The census reported that 99.7% of the population lived in households, 0.3% lived in non-institutionalized group quarters, and no one was institutionalized.

There were 1,398 households, out of which 22.8% included children under the age of 18, 52.3% were married-couple households, 5.7% were cohabiting couple households, 19.4% had a female householder with no partner present, and 22.7% had a male householder with no partner present. 26.5% of households were one person, and 13.6% were one person aged 65 or older. The average household size was 2.54. There were 948 families (67.8% of all households).

The age distribution was 19.0% under the age of 18, 6.2% aged 18 to 24, 20.1% aged 25 to 44, 30.4% aged 45 to 64, and 24.3% who were 65 years of age or older.
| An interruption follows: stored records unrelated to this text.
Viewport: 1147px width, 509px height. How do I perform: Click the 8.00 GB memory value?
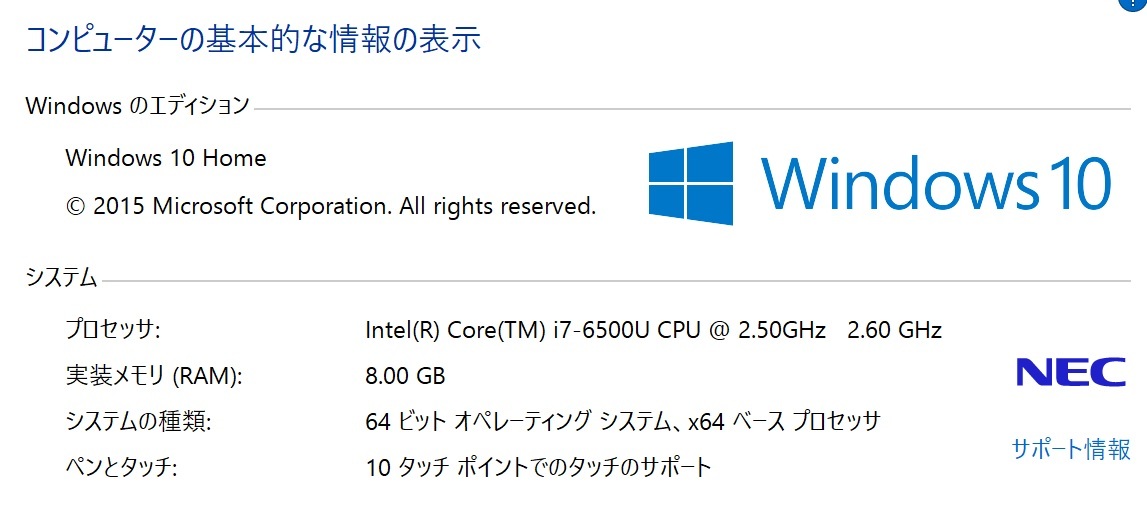coord(405,376)
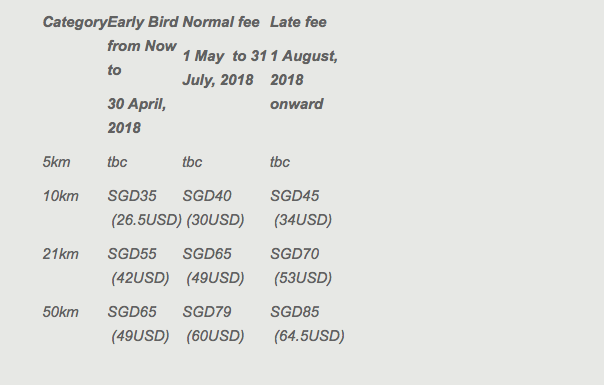This screenshot has height=385, width=604.
Task: Click the SGD79 normal fee price
Action: coord(207,312)
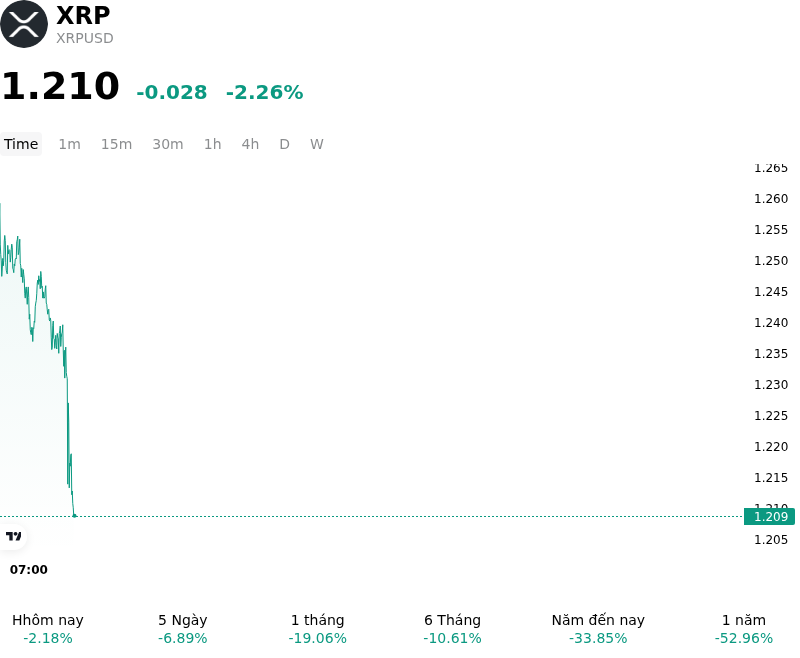Choose the 1 năm range

point(744,628)
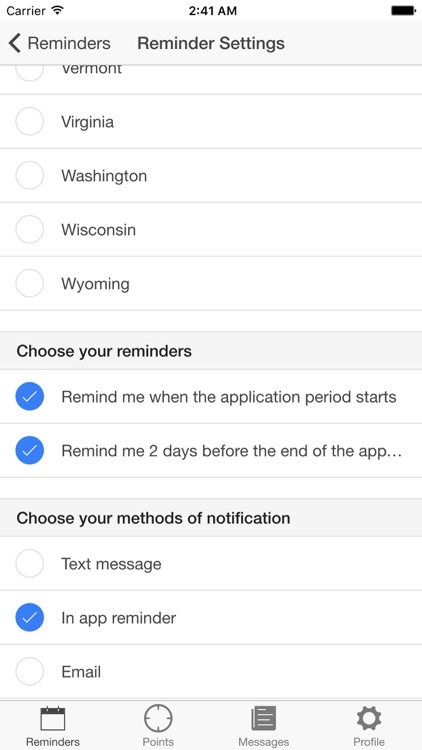422x750 pixels.
Task: Open the Reminders calendar tab icon
Action: (x=53, y=719)
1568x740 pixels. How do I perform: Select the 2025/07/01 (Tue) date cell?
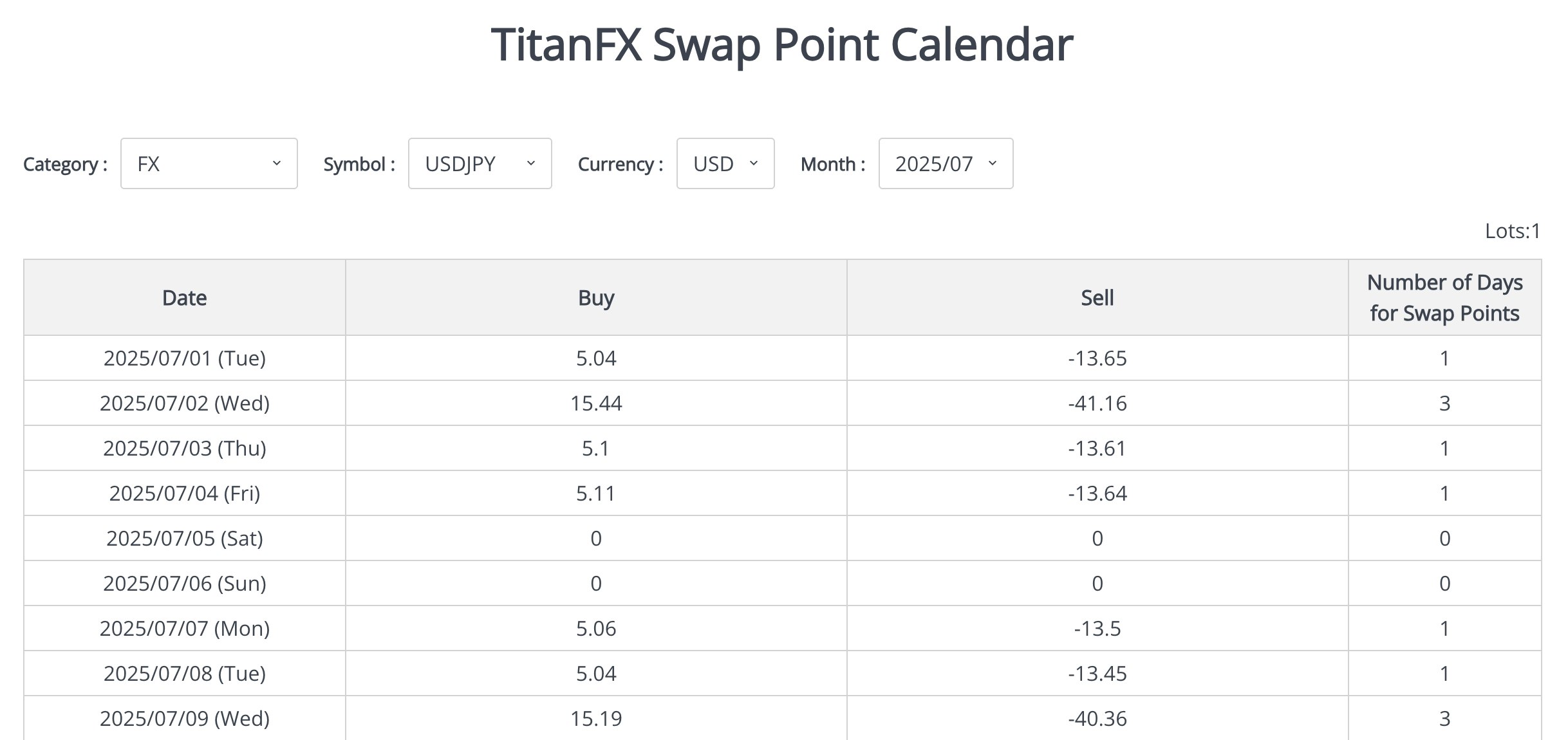[x=184, y=358]
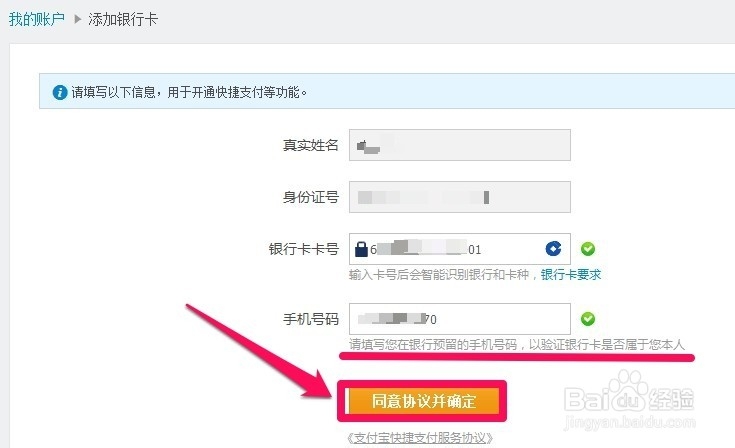Click into the 手机号码 input field
This screenshot has width=735, height=448.
click(460, 319)
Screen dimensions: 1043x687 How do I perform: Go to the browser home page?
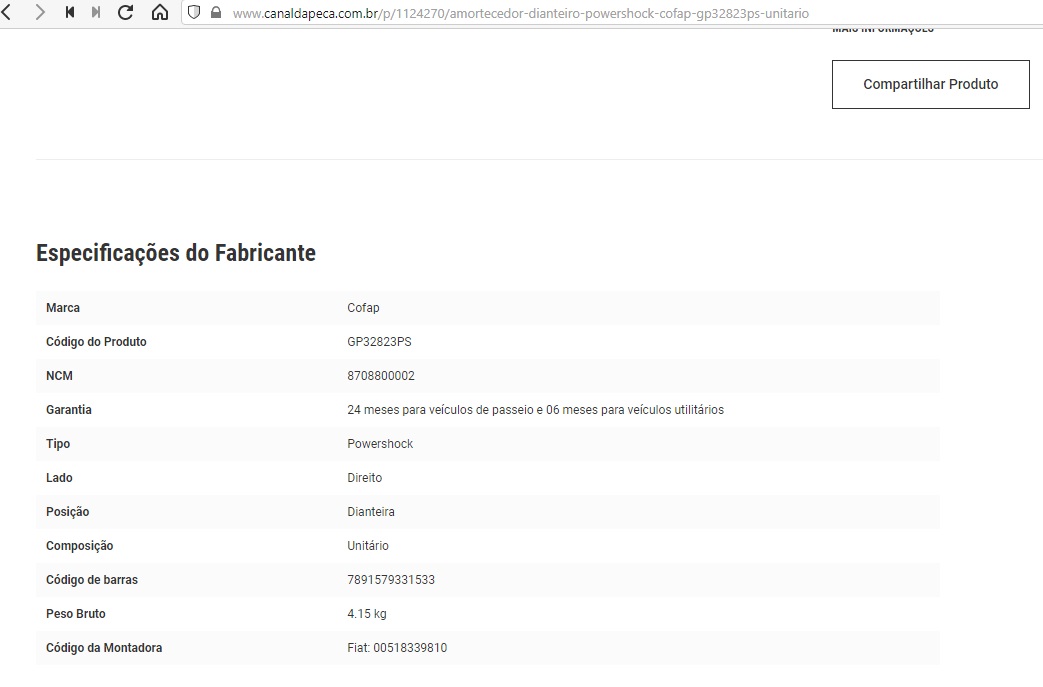point(159,13)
The median age was 49.7 years. For every 100 females, there were 113.9 males.

There were 1,636 housing units at an average density of 25.7 /mi2, of which 1,398 (85.5%) were occupied. Of these, 84.9% were owner-occupied, and 15.1% were occupied by renters.
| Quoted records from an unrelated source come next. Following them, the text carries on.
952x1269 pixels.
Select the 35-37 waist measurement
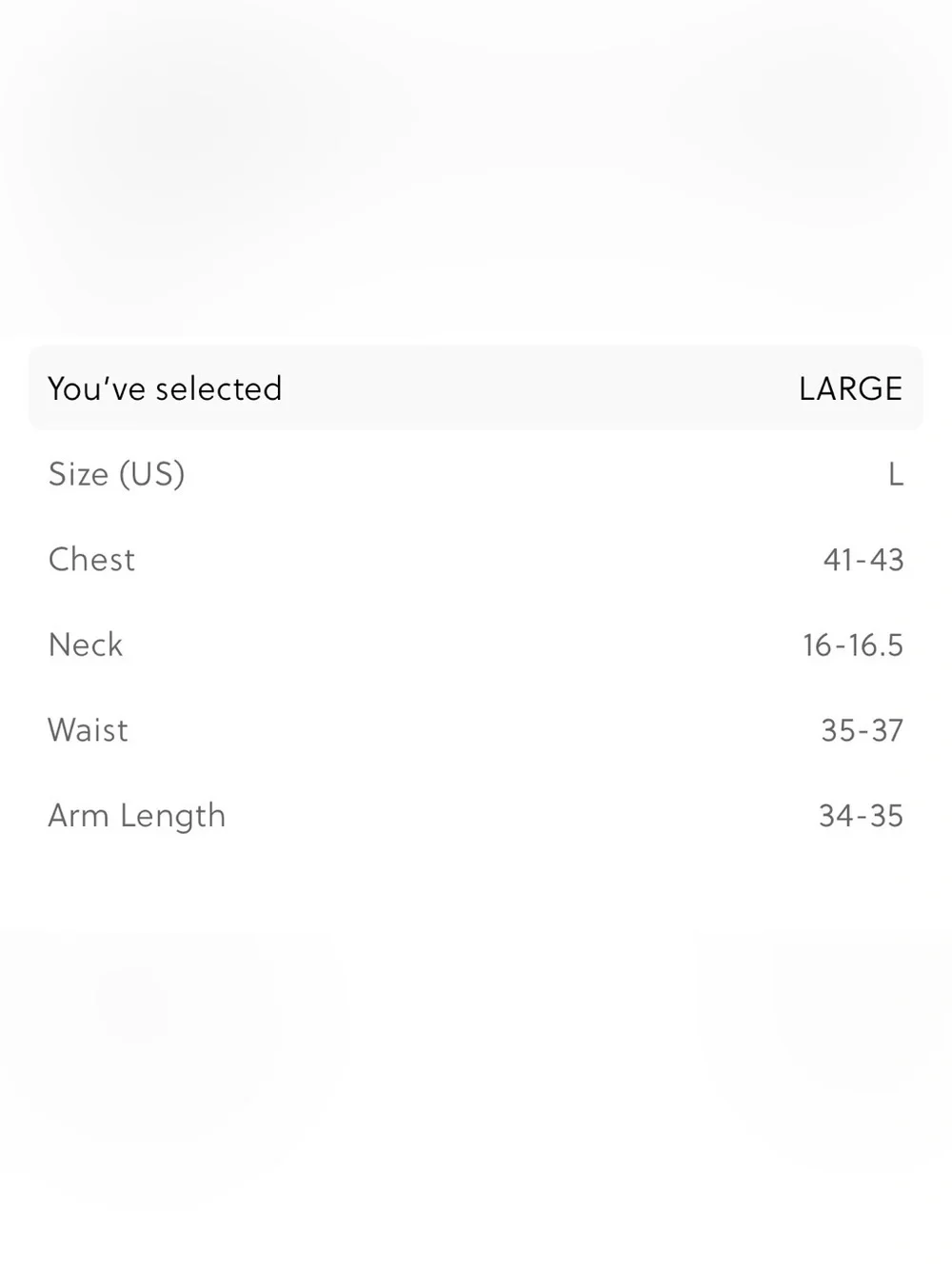pyautogui.click(x=863, y=730)
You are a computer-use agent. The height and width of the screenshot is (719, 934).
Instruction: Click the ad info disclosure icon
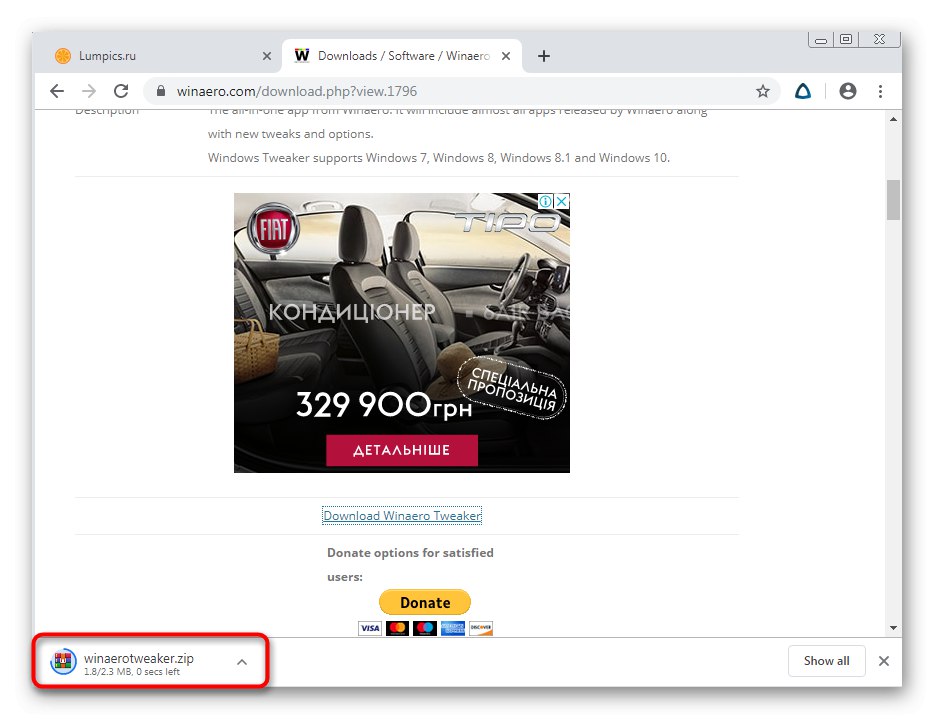pyautogui.click(x=545, y=201)
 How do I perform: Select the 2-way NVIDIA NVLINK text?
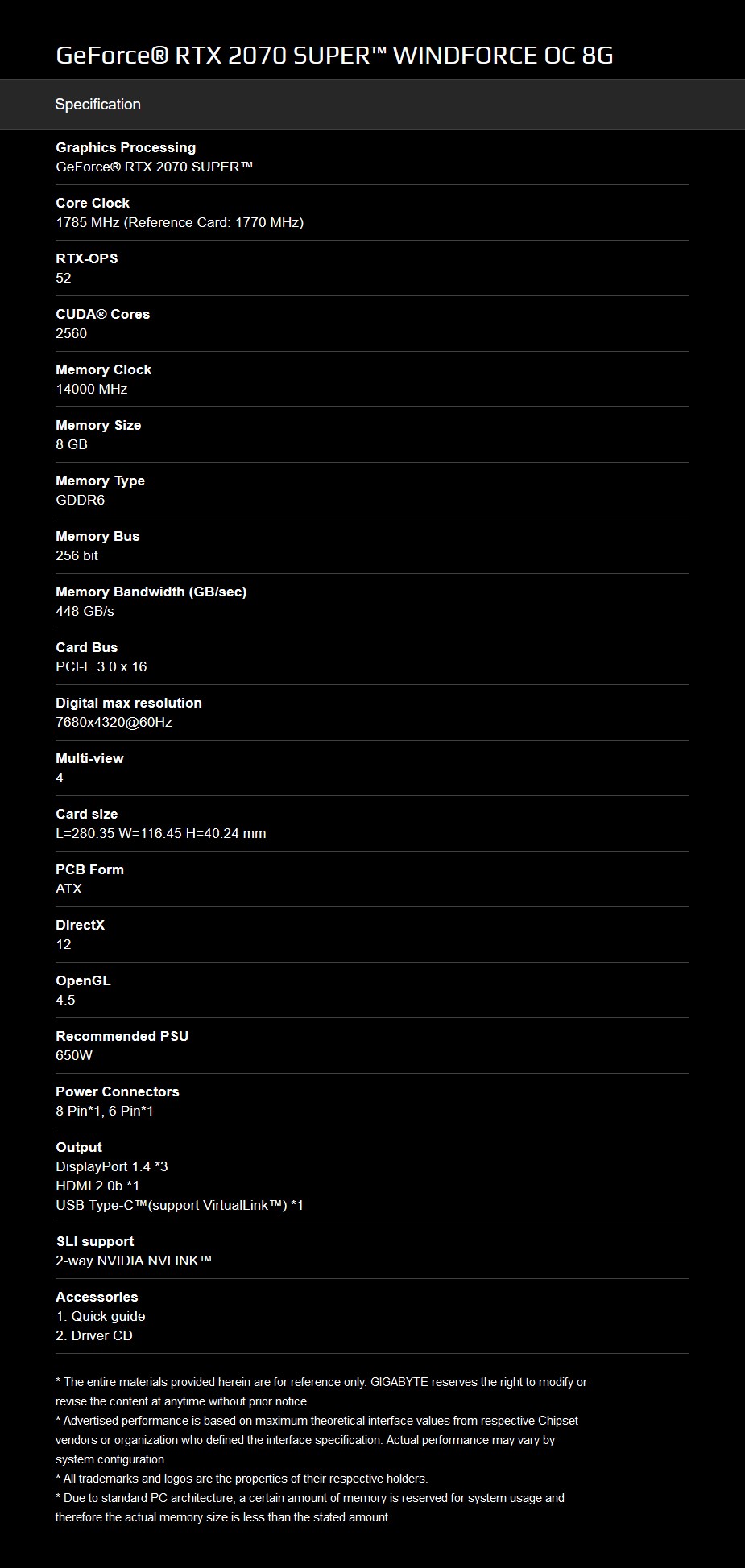pyautogui.click(x=133, y=1261)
In 2023, the US Census Bureau estimated that the median household income was $81,094, and the per capita income was $35,815. About 12.4% of families and 15.0% of the population were below the poverty line.

===2010===
At the 2010 census Yokuts Valley had a population of 3,162. The population density was 55.9 PD/sqmi. The racial makeup of Yokuts Valley was 2,700 (85.4%) White, 30 (0.9%) African American, 77 (2.4%) Native American, 47 (1.5%) Asian, 2 (0.1%) Pacific Islander, 159 (5.0%) from other races, and 147 (4.6%) from two or more races. Hispanic or Latino of any race were 525 people (16.6%).
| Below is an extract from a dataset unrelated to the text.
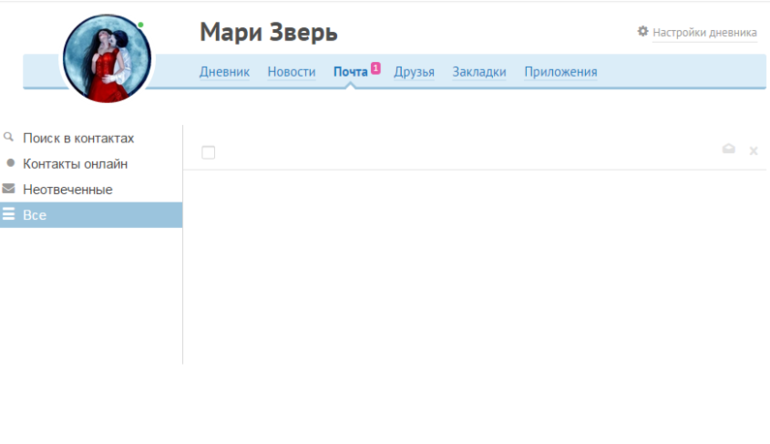Go to the Друзья tab

point(414,72)
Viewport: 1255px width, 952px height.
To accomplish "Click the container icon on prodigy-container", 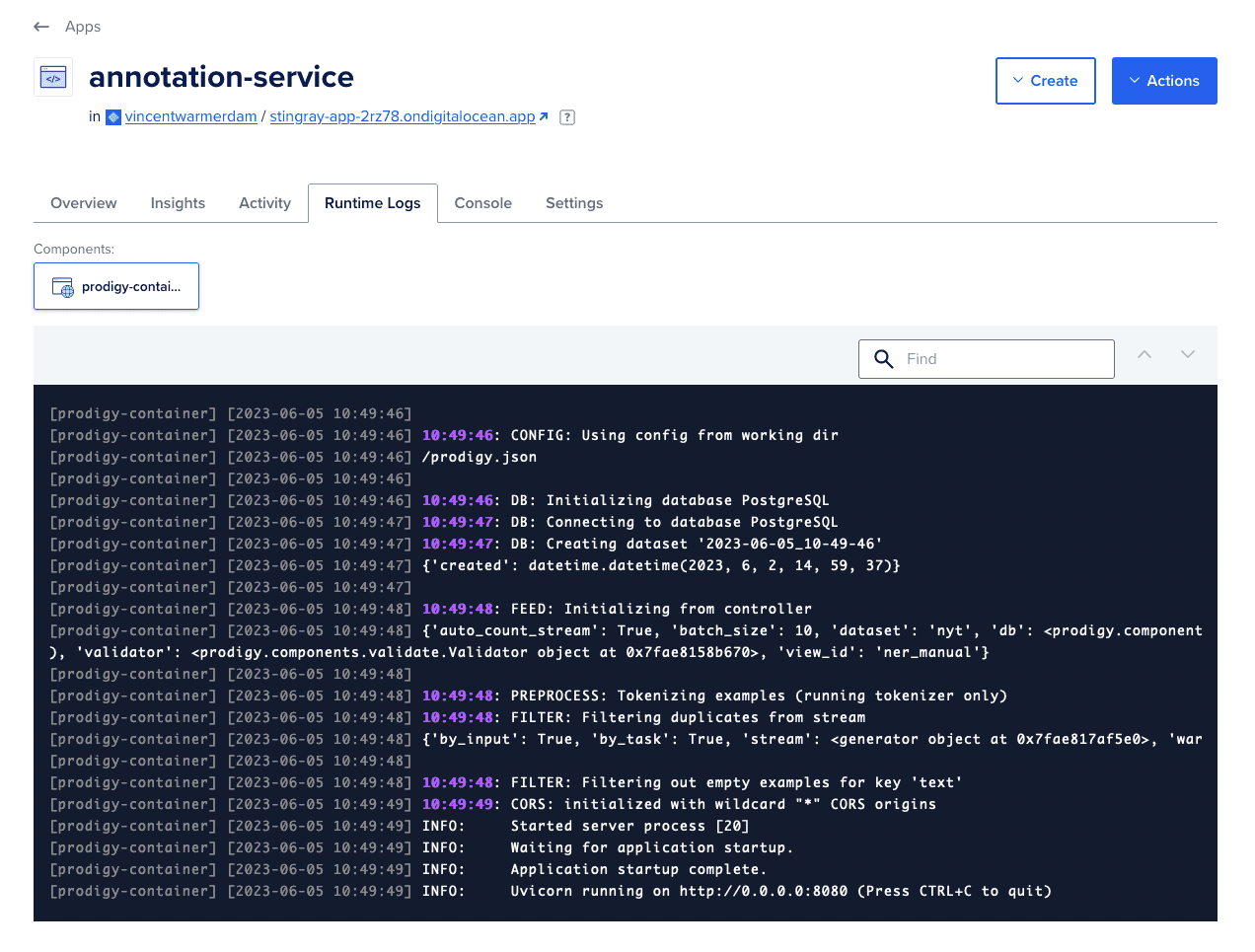I will (62, 286).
The census reported that 3,160 people (99.9% of the population) lived in households, 2 (0.1%) lived in non-institutionalized group quarters, and no one was institutionalized.

There were 1,188 households, 343 (28.9%) had children under the age of 18 living in them, 715 (60.2%) were married couples living together, 101 (8.5%) had a female householder with no husband present, 66 (5.6%) had a male householder with no wife present. There were 75 (6.3%) unmarried opposite-sex partnerships, and 7 (0.6%) same-sex married couples or partnerships. 239 households (20.1%) were one person and 99 (8.3%) had someone living alone who was 65 or older. The average household size was 2.66. There were 882 families (74.2% of households); the average family size was 3.01.

The age distribution was 709 people (22.4%) under the age of 18, 200 people (6.3%) aged 18 to 24, 597 people (18.9%) aged 25 to 44, 1,111 people (35.1%) aged 45 to 64, and 545 people (17.2%) who were 65 or older. The median age was 46.3 years. For every 100 females, there were 103.2 males. For every 100 females age 18 and over, there were 99.9 males.

There were 1,419 housing units at an average density of 25.1 /mi2, of which 1,188 were occupied, 1,009 (84.9%) by the owners and 179 (15.1%) by renters. The homeowner vacancy rate was 3.6%; the rental vacancy rate was 5.7%. 2,648 people (83.7% of the population) lived in owner-occupied housing units and 512 people (16.2%) lived in rental housing units.

==Government==
As an unincorporated community, Yokuts Valley lacks a local government. Instead, Fresno County service areas and special districts serve the area. Along with much of eastern Fresno County, Yokuts Valley is located in Supervisorial District 5. The Kings Canyon Unified School District serves Fresno County's mountain areas including Yokuts Valley. The Fresno County Sheriff's Office maintains a substation in Yokuts Valley.

==Education==
Most of the CDP is in the Kings Canyon Joint Unified School District. Portions are in the Cutler-Orosi Joint Unified School District.